**EXCERPTED TEXT:**
....

PCI Express LTSSM stress using BMC-based Embedded JTAG/ITP

This past week, I did a webinar in collaboration with the UEFI Forum on JTAG-based UEFI Debug and Trace. This reviewed some of the often-used tools for low-level triage of difficult-to-diagnose, intermittent bugs. Near the end, I demonstrated the usage of technology running directly down on a BMC to perform low-level functions not achievable with firmware or OS-based applications.

You can see the webinar on YouTube and on BrightTALK. The 44-minute, 29-second combination presentation and demonstration covered a lot of material: among the highlights were detailed technical coverage and demos on:

Run-Control (demo starting 16 minutes, 29 seconds):

Architectural Event Trace (demo starting 19:25):

Intel Processor Trace (demo starting 22:48):

Intel Python CScripts running on remote host (demo starting 28:01):

Python CScripts ported to ‘C’ on BMC (demo starting 32:42):

If you’ve gotten this far, you’re probably familiar with the Intel CScripts, and how they are used for design validation, debug and test. The first CScripts demo starting at 28 minutes into the webinar used our ScanWorks Embedded Diagnostics (SED) firmware to run the lt_loop() CScript, which is a basic link retrain application designed to stress PCI Express ports and look for board or chip marginalities. Running one loop in this environment took about 49 seconds – rather slow, due to a lot of overhead associated with the PC-based Python interpreter, the middleware on the PC, the Ethernet connection between the host and target, the logging of transactions for debug purposes, and other factors. We could speed this up a little bit, of course, by removing logging and other optimizations. And running this with a benchtop debugger, such as SourcePoint, is another speedier option. But, there is a better way.

To overcome this latency issue, one approach is to take the Python-based CScript, re-write it in ‘C’, and port it to run down on a BMC, invoking the run-control API directly within our SED firmware. We call this an On-Target Diagnostic – or OTD for short. OTDs have the following advantages:

Speed – by running natively down on the target, and avoiding the host backhaul, performance becomes significantly better.

....

**INFORMATION PROVIDED:**
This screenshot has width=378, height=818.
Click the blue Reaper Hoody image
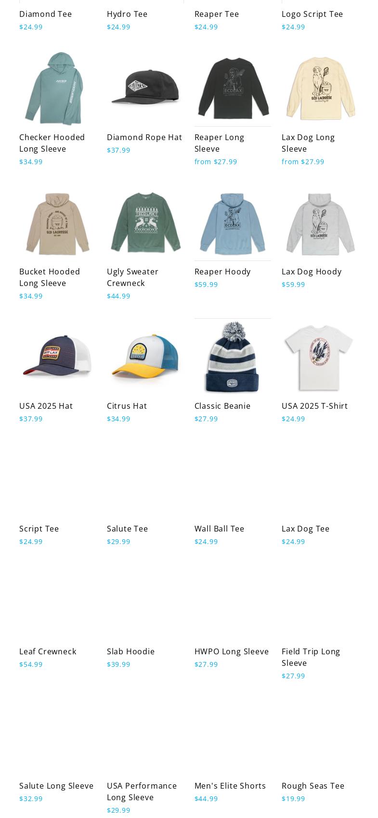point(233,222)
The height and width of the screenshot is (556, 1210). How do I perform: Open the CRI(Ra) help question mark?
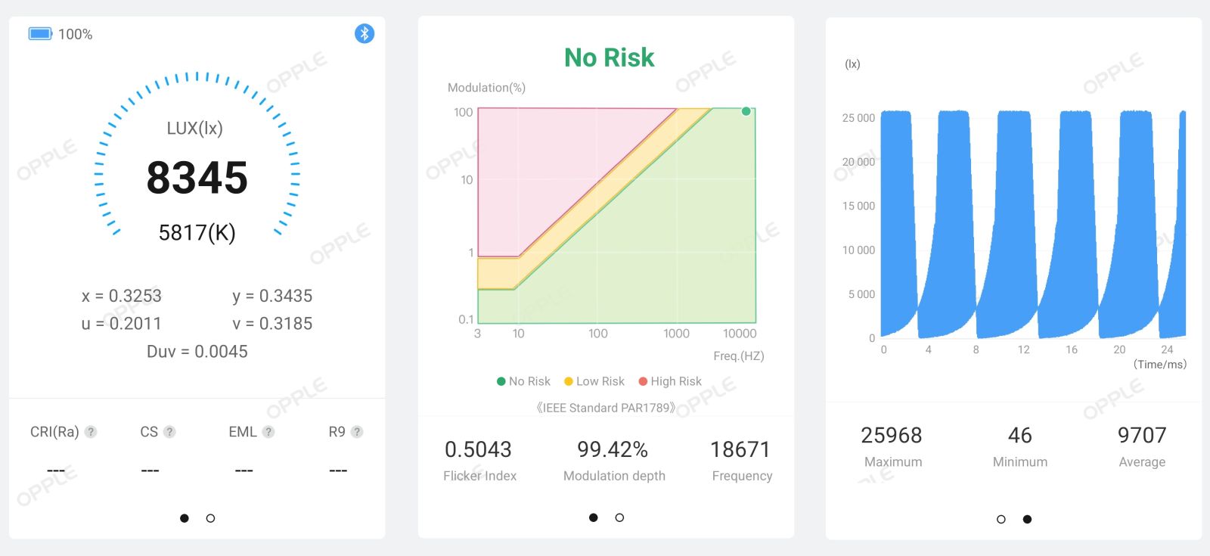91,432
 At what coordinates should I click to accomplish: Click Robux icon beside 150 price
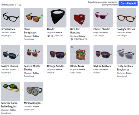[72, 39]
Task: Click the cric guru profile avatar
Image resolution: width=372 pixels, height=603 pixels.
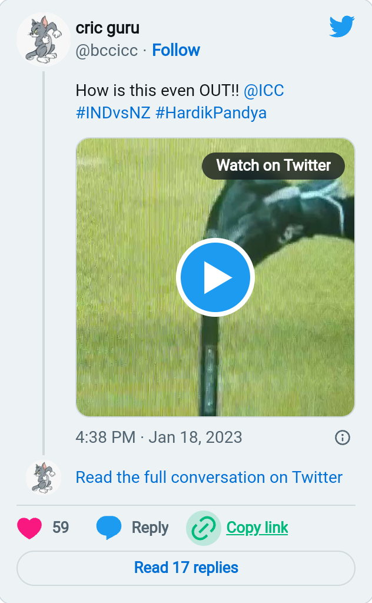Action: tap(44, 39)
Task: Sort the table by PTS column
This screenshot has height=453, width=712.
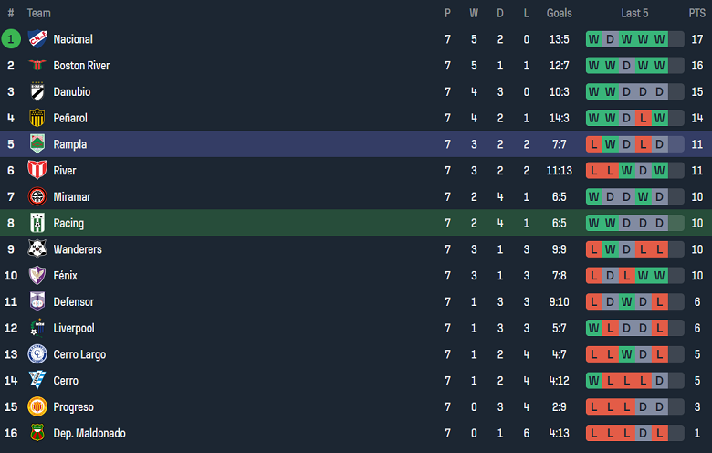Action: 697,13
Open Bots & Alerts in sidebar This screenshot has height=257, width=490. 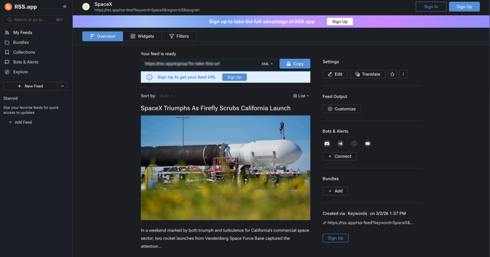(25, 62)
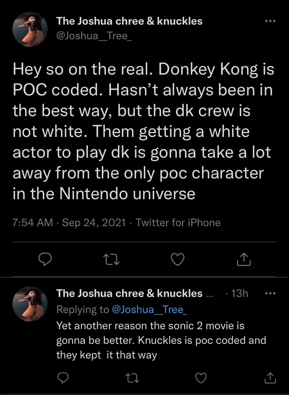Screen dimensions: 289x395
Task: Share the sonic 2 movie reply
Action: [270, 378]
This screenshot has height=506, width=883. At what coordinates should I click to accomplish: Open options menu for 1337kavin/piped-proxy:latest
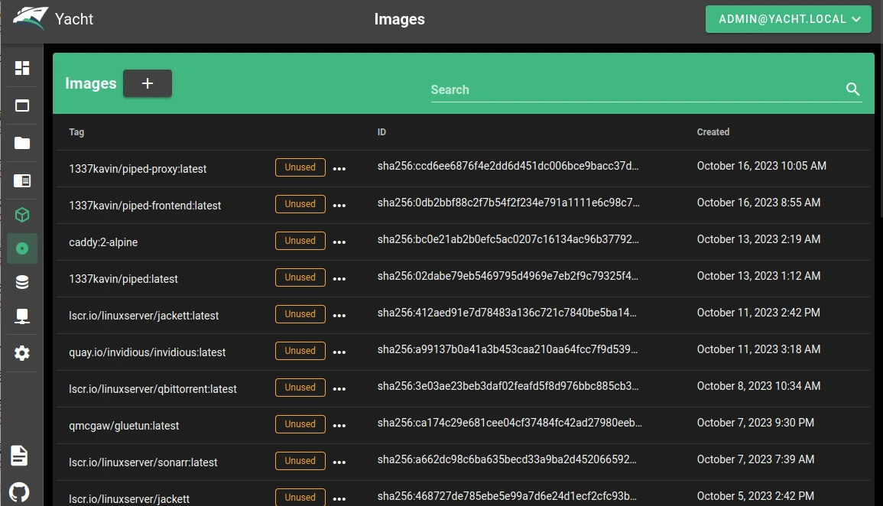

....

**TASK LIST:**
(a) Answer these from the post on BMC-based embedded JTAG:
(i) How long was the combined presentation and demonstration?
(ii) Which CScript did the first CScripts demo run?
(iii) What does OTD stand for?
(b) From the post on BMC-based embedded JTAG, list every demo it names along with its stated start time.

**ANSWERS GIVEN:**
(a)
(i) 44 minutes, 29 seconds
(ii) lt_loop()
(iii) On-Target Diagnostic

(b)
- Run-Control: 16 minutes, 29 seconds
- Architectural Event Trace: 19:25
- Intel Processor Trace: 22:48
- Intel Python CScripts running on remote host: 28:01
- Python CScripts ported to 'C' on BMC: 32:42